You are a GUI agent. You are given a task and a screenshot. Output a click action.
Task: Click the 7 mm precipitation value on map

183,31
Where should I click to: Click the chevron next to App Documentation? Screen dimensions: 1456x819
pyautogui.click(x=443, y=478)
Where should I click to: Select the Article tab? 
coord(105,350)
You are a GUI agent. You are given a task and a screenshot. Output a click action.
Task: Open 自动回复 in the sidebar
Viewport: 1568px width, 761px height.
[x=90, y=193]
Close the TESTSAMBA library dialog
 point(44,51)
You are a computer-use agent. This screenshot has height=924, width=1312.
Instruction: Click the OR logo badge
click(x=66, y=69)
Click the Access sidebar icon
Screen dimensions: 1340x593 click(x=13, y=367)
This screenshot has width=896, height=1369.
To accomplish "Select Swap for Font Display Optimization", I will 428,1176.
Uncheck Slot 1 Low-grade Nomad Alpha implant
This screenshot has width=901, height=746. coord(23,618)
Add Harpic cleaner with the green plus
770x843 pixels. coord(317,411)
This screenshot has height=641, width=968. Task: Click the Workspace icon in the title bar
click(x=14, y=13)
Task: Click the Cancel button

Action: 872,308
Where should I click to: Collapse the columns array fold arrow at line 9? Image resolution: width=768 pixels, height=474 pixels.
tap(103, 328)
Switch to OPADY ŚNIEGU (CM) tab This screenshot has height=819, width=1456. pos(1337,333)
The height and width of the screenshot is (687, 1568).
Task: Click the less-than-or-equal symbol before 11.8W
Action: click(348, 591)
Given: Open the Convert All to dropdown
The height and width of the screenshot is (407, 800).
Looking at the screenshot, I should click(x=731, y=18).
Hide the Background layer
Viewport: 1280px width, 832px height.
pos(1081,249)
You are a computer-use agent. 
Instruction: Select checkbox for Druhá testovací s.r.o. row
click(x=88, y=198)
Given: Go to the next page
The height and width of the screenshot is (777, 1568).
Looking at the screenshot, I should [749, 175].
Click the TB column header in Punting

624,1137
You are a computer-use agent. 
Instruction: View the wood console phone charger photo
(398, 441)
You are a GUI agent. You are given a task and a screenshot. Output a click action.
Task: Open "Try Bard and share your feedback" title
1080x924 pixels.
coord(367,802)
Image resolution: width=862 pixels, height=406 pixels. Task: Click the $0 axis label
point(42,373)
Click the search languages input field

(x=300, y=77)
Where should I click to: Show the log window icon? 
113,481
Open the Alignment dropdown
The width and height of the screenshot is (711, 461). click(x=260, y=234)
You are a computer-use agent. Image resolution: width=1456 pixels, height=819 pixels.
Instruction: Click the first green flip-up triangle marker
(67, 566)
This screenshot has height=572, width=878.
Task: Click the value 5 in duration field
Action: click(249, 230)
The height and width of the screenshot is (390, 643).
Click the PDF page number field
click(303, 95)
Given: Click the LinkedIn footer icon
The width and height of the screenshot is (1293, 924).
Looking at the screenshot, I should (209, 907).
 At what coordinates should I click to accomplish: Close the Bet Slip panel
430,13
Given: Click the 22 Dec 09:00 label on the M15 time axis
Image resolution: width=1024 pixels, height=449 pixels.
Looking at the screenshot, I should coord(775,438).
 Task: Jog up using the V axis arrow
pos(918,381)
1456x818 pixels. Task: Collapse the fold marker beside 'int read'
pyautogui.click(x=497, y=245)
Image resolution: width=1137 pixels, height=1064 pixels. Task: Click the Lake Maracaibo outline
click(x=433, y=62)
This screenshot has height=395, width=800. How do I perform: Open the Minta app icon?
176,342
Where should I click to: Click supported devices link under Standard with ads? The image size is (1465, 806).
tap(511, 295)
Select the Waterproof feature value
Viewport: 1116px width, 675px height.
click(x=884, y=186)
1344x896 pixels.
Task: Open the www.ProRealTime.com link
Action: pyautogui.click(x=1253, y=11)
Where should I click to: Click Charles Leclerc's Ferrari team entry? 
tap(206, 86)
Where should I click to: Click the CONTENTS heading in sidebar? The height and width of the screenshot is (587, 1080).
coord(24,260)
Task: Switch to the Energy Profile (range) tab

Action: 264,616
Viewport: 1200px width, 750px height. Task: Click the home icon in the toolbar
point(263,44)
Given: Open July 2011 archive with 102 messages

# Objective
Reproduce verbatim the items from the line containing "Viewport: 1200px width, 750px" through the end of the items above, including both ends.

# Finished answer
Viewport: 1200px width, 750px height. Task: Click the home icon in the toolbar
point(263,44)
Given: Open July 2011 archive with 102 messages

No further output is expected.